Y'all have more faith in the lie-o-meter on the dash display than I do. Hand calculated mileage is accurate, digital displays not so much. And they don't seem to have a constant built in error either, most times they will read high, sometimes low, and they can vary as much as 5 mpg. I've seen this on more that one brand of vehicle when checking against hand calculated figures.


----------



## rmp

badger said:


> Y'all have more faith in the lie-o-meter on the dash display than I do. Hand calculated mileage is accurate, digital displays not so much. And they don't seem to have a constant built in error either, most times they will read high, sometimes low, and they can vary as much as 5 mpg. I've seen this on more that one brand of vehicle when checking against hand calculated figures.


Are you implying that the odometer on the truck is wrong as long as I'm not "hand calculating" mileage? I clearly stated the calculated fuel consumption almost perfectly matched the pump multiple times. I'm pretty sure those are the only variables. Please explain. Thank you.


----------



## badger

rmp said:


> Are you implying that the odometer on the truck is wrong as long as I'm not "hand calculating" mileage? I clearly stated the calculated fuel consumption almost perfectly matched the pump multiple times. I'm pretty sure those are the only variables. Please explain. Thank you.



Nope, not aimed at you specifically, most vehicles don't have the "gallons used" option on their on board information systems, and most owners will use the mpg display as gospel. What I am saying is that not many mpg displays are accurate, and that hand calculating the mileage will disappoint a lot of owners. Also keep in mind that even changing tire size will affect readings when hand calculating mileage since odometer accuracy will be affected.


----------



## rmp

badger said:


> Nope, not aimed at you specifically, most vehicles don't have the "gallons used" option on their on board information systems, and most owners will use the mpg display as gospel. What I am saying is that not many mpg displays are accurate, and that hand calculating the mileage will disappoint a lot of owners. Also keep in mind that even changing tire size will affect readings when hand calculating mileage since odometer accuracy will be affected.


Sorry, I took the "ya'll" in your original post to be directed at me being that there were only two of us that posted mileage, but thank you for the clarification. I fully agree with you on some of the MPG displays available today. In fact, I wasn't holding my breath at mine being accurate until I checked it randomly. Also concur on tire size. 
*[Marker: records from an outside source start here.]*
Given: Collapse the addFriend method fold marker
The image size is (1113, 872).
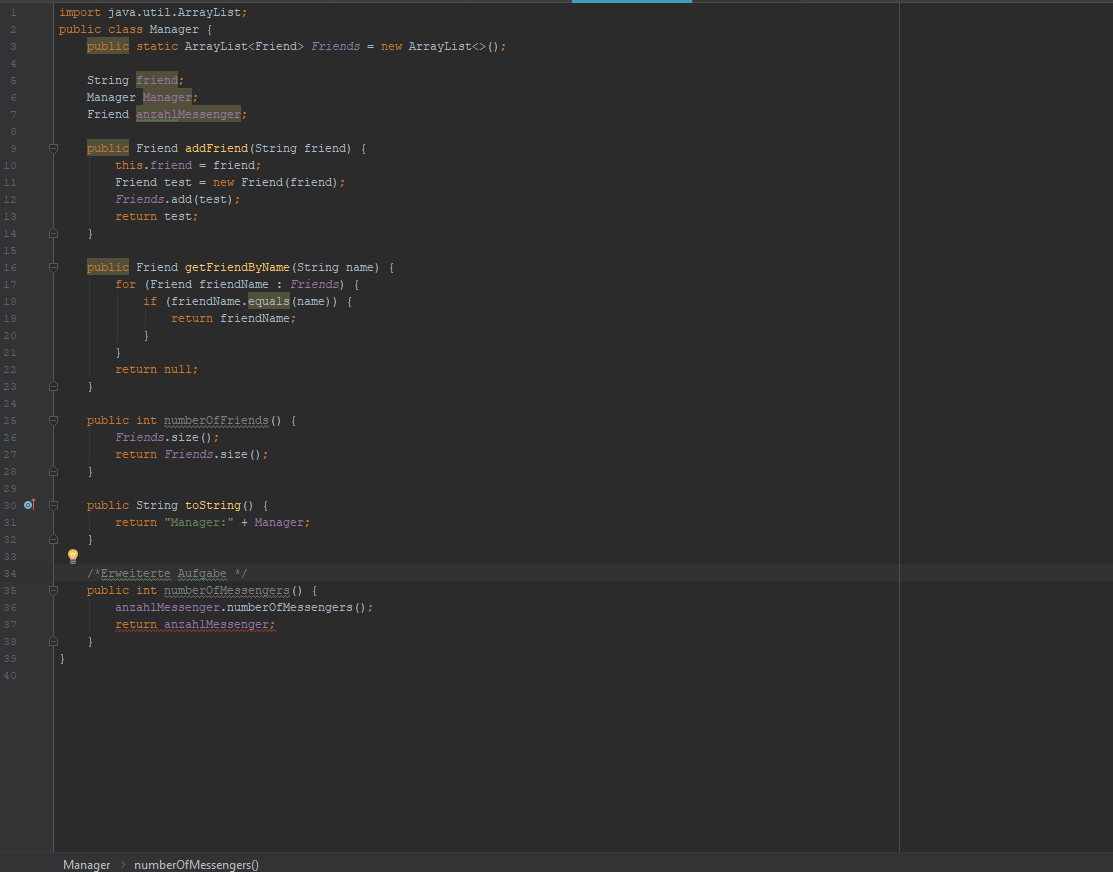Looking at the screenshot, I should tap(54, 148).
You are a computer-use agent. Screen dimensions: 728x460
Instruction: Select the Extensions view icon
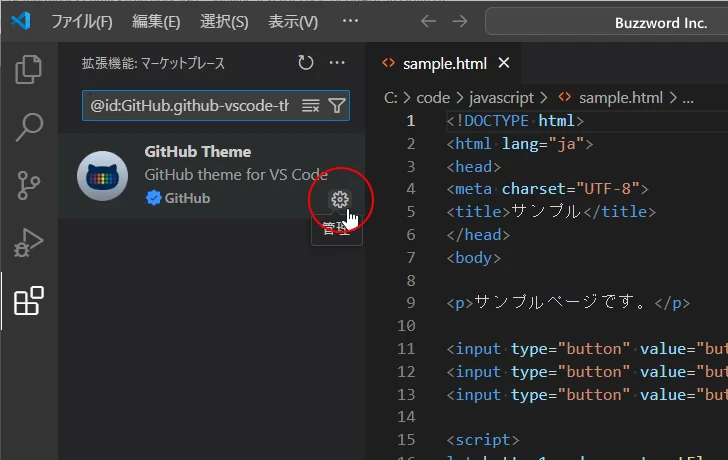(29, 301)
Again, thanks for the clarification.


----------



## jonboyb

I have one of the first Ecoboost trucks (2011 FX-4 Supercrew max tow).  I caught so much slack when I bought it from my buddies as we had always been GM guys  Anyways, the trip MPG display has always calculated pretty much spot on compared to my calculations at the pump.  I have 40k miles now and have never reset the cumulative MPG that sits at 18.5.  This includes all my deer hunting trips and Arkansas duck hunting trips towing supplies and ATV's.  After hunting season my average MPG will go up but then creep back down from September to January...LOL.  If you can stand running speedlimit, this truck will easily net low-mid 20's.  Run 70+ and that drops.  Mine does exceptionally well in town stop-and-go and side road duties.....in fact I can usually milk it when traffic is light and do just as good as the interstate.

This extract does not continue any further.